The diagram above shows the timing for I2S lines. Image courtesy of Hackaday. There are a few different standards for transmitting data, mostly having to do whether data is sent on the first pulse of the bit clock or second. The image shows the Philips standard, where data is sent on the second pulse.

The benefit of I2S is that it is really fast in transmitting data, especially with a fast microcontroller like the ESP32. It's also a fairly loose spec, so that it can be used to transform arbitrary waveforms, not just sound.

Combined with DMA (Direct Memory Access), we can read image data direct from memory and output using I2S, bypassing the CPU completely.

#### Timing using the I2S

However, while many projects mention that they use I2S to transmit PAL data, none of them explain how they actually use to I2S to time the signals. I've seen the term PDM being thrown around, and while the ESP32 I2S module has PDM capabilites, no projects seem to actually use it.

I've come to the conclusion that the timing of the signal happens with the word select line, as it's what determines the sample outputrate of the I2S. When you know the rate of the sample output rate, you can count roughly how many samples are output for each part of the PAL signal, and time them by padding out the data.

#### Modifying code

To try out if PAL output even works, I grabbed bitluni's CompositeVideoSimple from GitHub to try out. I simplified the code so that it only outputs a image, and sure enough, it works.

However, the code is way too overcomplicated for my needs, so recently I've just been spending time trying to simplify it. Stripping down the graphics part was really quite easy, but the actual part that interests me, i.e. the composite output is really complicated, as it uses interlaced video and pretty peculiar timings for syncing. It also has magic numbers everywhere. But, I'm getting closer to understanding it, so pretty soon I should be able to roll out my own.

▸ **Collected material**
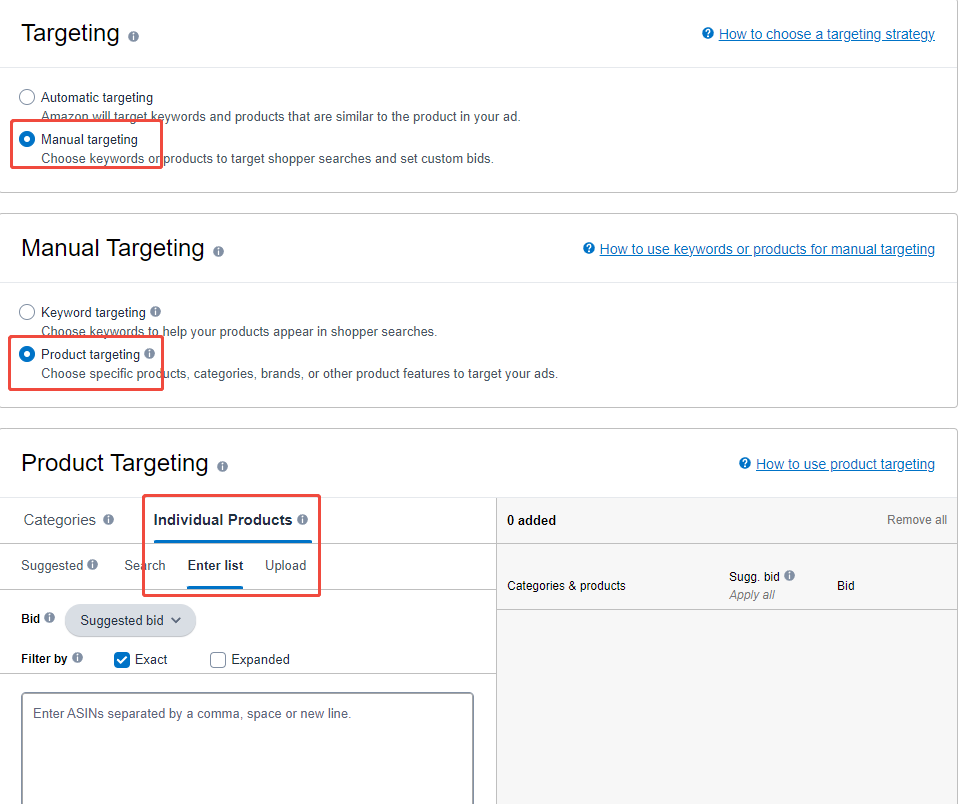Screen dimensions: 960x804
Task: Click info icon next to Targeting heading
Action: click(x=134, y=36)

▸ **Exercise instructions**
Please answer these from the text on I2S and PAL video output:
(a) Which standard does the image show, and on which pulse of the bit clock does it send data?
(b) What does combining I2S with DMA let the image data bypass?
(c) What code was taken from GitHub to test PAL output?

▸ **The reply**
(a) The Philips standard, which sends data on the second pulse.
(b) The CPU.
(c) Bitluni's CompositeVideoSimple.